Certaines conditions de lecture traditionnelles sont préservées : un lieu silencieux qui permet la concentration, le lecteur décide du moment où la lecture commence, à condition que le livre ne soit pas « emprunté ». Mais dans le décalage et la reconception de la lecture que propose ce projet, de nouvelles conditions émergent : le livre n’est pas aux mains du lecteur, mais devant lui. La lecture s’effectue par le biais de la rencontre de deux personnes, par la présence concomitante du performeur et du spectateur, ce qui caractérise les arts de la scène, contrairement à la solitude de la réception littéraire usuelle. Qui plus est, le moment de la rencontre est plus fort que dans le cas courant du spectateur confortablement installé dans la salle. La situation proposée dans Time has fallen asleep in the afternoon sunshine est intime : le livre a une voix et un corps. Le spectateur est privé de la sécurité de son regard unidirectionnel, le livre lui renvoie un regard.

Une transformation corrélative s’opère dans le cas du livre vivant : on pourrait considérer que le performeur est de nouveau au service d’un texte écrit précédemment, comme ce fut peut-être le cas du théâtre qu’Averroès n’est pas parvenu à imaginer. Sauf que dans Time has fallen asleep in the afternoon sunshine, l’acteur ne livre pas le texte avec une expression qui tend à le représenter, mais avec un corps pour l’incarner. Le rôle du performeur ne consiste pas à faciliter sa compréhension et à permettre sa métamorphose en signes déchiffrables qui donne une orientation à la lecture du public, mais à offrir un corps qui s’en empare et produit une lecture détachée de toute dramatisation. L’expérience que vit le livre vivant dans ce projet est extrêmement intéressante, parce que c’est précisément dans l’activité de mémorisation d’un livre entier que la fiction devient réalité, que le fossé de l’impossibilité d’une fantaisie est comblé.
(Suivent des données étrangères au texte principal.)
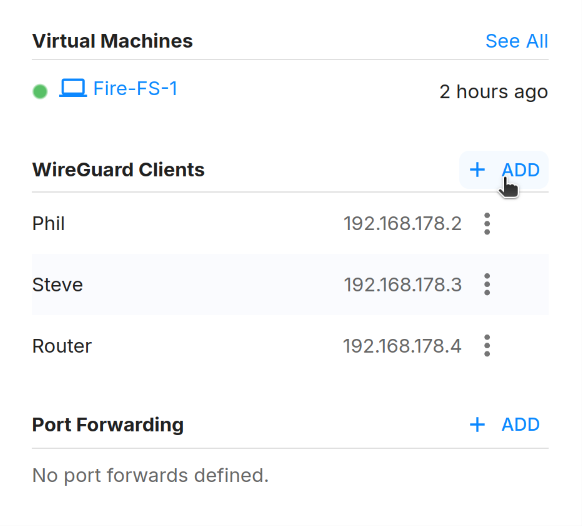Select the Steve client name
Image resolution: width=582 pixels, height=526 pixels.
(x=58, y=285)

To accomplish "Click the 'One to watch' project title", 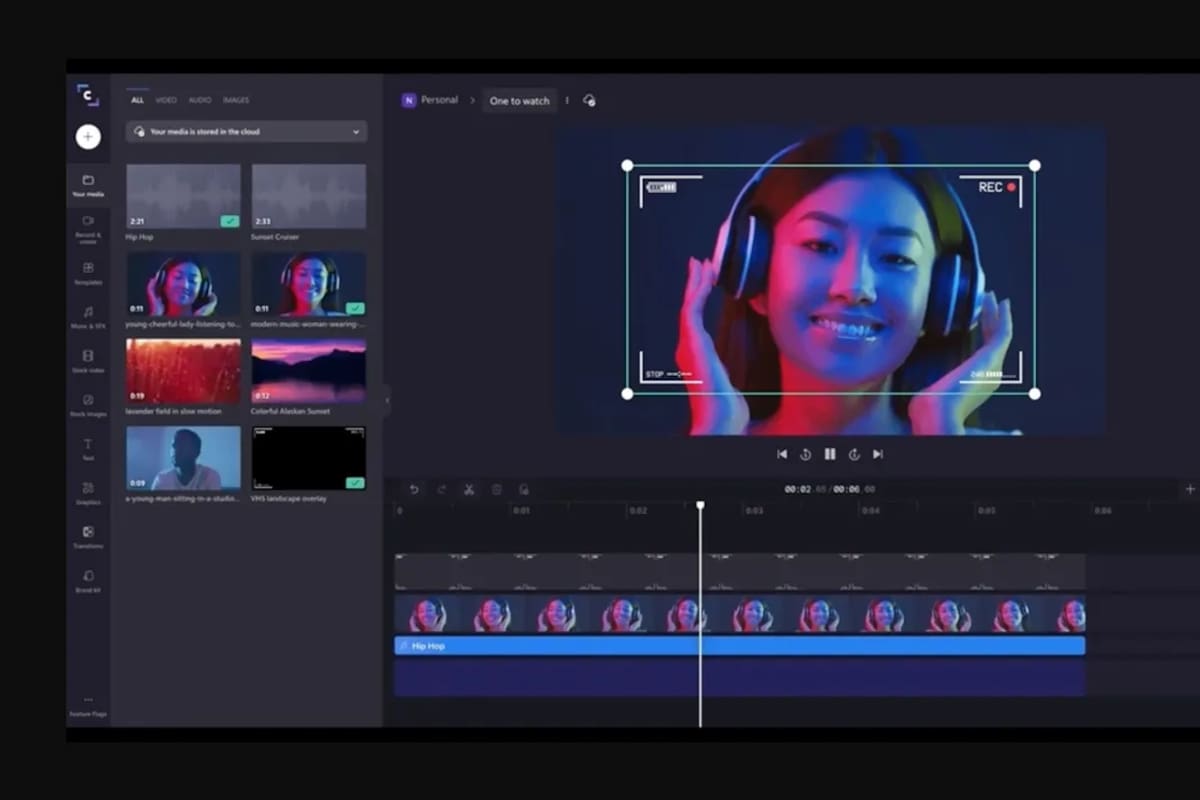I will (x=520, y=100).

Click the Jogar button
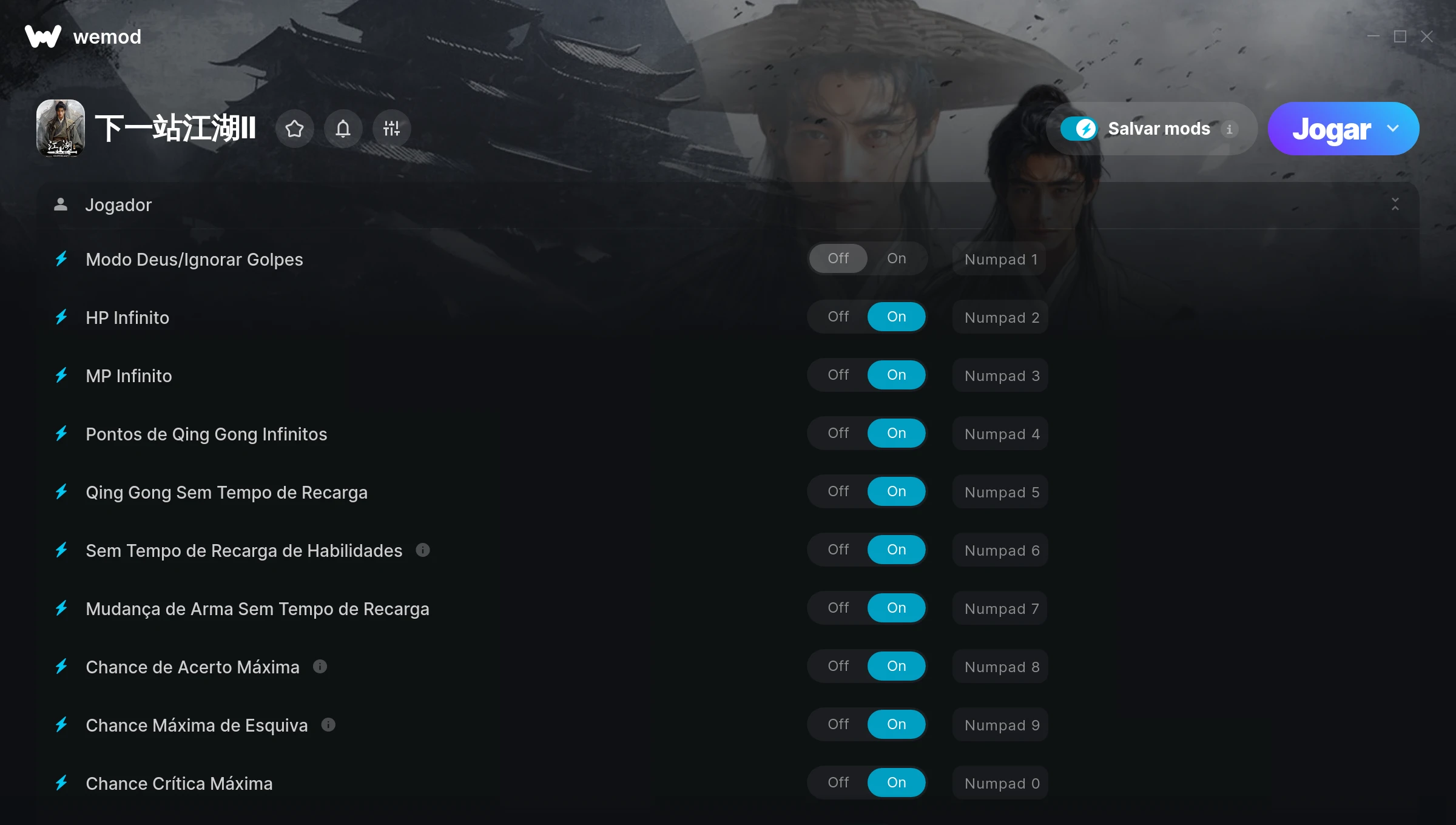(1331, 129)
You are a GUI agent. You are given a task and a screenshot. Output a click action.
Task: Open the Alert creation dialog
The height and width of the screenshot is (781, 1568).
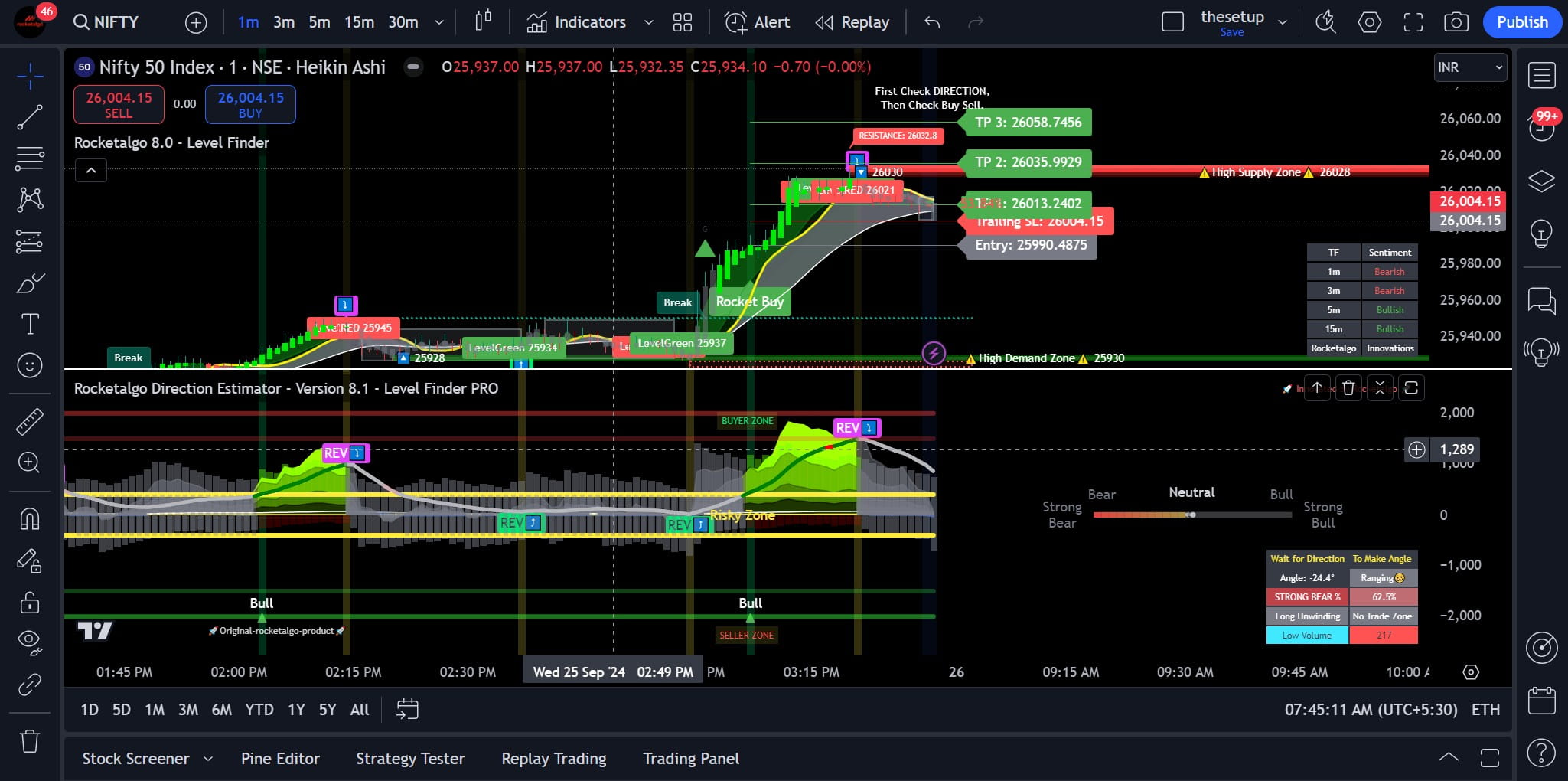coord(757,22)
Dans ce processus, il est possible de détecter certaines transformations qu’il vaut peut-être mieux aborder à travers la fiction de Borges.

Un esprit qui pourrait facilement mémoriser l’un de ces livres ressemblerait à celui d’Ireneo Funes (Funes ou la mémoire, 1942), dont la mémoire démesurée « se rappelait non seulement chaque feuille de chaque arbre de chaque bois, mais chacune des fois qu’il l’avait vue ou imaginée ». (Borges, 1942) Heureusement, la mémoire humaine fonctionne de façon nettement moins précise et contrôlable, elle confond les souvenirs de périodes différentes, les dénature et les alterne en sautant de l’un à l’autre aux moments les plus imprévisibles. C’est la menace que ressent Hermann Soergel à un moment donné de sa vie. Le protagoniste de la nouvelle La mémoire de Shakespeare (1983), expert du dramaturge anglais, se voit en effet offrir un don inattendu : posséder la mémoire de Shakespeare. Il accepte. Soergel cherche en vain des images précises qui puissent le rapprocher de l’auteur, mais la nature insaisissable de mémoire ne le permet pas. Il apprend à les attendre, à découvrir des souvenirs à travers des rêves ou à les laisser le surprendre en pleine activité quotidienne. Au lieu de percevoir des images claires, Soergel se surprend à exprimer des mots étranges ou à siffloter des mélodies inconnues. Petit à petit, la mémoire de Shakespeare infiltre la sienne, se superpose à elle, l’occulte et se met à la transformer. « La mémoire d’un homme n’est pas une somme : c’est un désordre aux possibilités infinies. » La mémoire de Shakespeare est si puissante que Soergel commence même à oublier sa propre langue maternelle, ce qui lui fait craindre pour sa propre identité et son bon sens. Il finit par passer cette mémoire à un inconnu.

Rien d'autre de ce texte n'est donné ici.